Developing New Non-Invasive Optical Techniques for Detecting and Diagnosing Cancer

While cancer continues to affect thousands of Canadians, when detected at an early stage patients have a better chance of survival. Therefore, the development of sensitive diagnostic tools to enable early cancer detection and diagnosis is important. Dr. Anthony Lee is focusing his research efforts on the design and development of high resolution, non-invasive, in vivo optical imaging tools that will allow clinicians to perform so called 'optical biopsies' to detect and diagnose lung and skin cancers while the patient is being examined. Lung cancer is the leading cause of cancer mortality.
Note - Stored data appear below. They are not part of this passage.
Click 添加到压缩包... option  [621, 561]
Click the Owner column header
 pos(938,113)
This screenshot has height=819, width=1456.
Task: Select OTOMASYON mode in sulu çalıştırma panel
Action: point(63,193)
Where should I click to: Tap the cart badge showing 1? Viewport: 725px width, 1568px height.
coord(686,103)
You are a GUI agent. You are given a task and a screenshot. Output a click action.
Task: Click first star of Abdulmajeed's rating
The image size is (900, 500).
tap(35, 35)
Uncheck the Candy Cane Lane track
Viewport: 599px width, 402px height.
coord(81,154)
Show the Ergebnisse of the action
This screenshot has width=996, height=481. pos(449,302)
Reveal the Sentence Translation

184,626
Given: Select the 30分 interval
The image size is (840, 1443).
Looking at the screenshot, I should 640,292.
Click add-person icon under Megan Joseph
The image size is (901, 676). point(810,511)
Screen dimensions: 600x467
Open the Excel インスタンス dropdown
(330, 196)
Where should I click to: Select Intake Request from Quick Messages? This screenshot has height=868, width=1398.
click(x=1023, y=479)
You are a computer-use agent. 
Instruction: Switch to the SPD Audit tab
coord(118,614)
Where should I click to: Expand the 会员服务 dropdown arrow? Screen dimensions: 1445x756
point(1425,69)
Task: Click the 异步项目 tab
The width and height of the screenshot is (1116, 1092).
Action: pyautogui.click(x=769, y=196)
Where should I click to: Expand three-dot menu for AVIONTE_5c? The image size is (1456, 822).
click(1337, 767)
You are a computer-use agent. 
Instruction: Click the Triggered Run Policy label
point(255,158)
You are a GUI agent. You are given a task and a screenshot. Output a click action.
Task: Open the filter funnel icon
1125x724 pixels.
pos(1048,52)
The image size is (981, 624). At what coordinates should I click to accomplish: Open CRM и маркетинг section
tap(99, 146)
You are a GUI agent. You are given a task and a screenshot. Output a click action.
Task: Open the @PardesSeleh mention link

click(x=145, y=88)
The only reliable way to definitively diagnose the disease is to perform a lung biopsy for histological inspection by a pathologist. This technique is invasive and is associated with numerous problems. Dr. Lee's Optical Coherence Tomography (OCT), is a technique that shows promise as a non-invasive diagnostic tool for lung cancer. Part of his project will be dedicated to developing a new OCT instrument designed specifically for use in patients' lungs. OCT is similar in principle to ultrasound except that it uses light rather than sound as the imaging signal. It has higher resolution than ultrasound and sufficient penetration into tissue to examine the lung epithelial lining, where most cancers originate. The endoscopic probe being designed can image large segments of the bronchial tree in high resolution. Additionally, Dr. Lee is developing a Multiphoton Microscopy (MPM), instrument for use in diagnosing skin cancer, the most commonly diagnosed form of cancer. MPM has microscopic resolution and will be able to create 3-dimensional volumetric images of tissue. The results of Dr. Lee's work will provide improved diagnostic tools to replace traditional biopsies which are time and resource intensive. Moreover, if cancer diagnoses can be confirmed in situ, immediate treatment becomes a possibility and may eliminate the need for subsequent patient visits.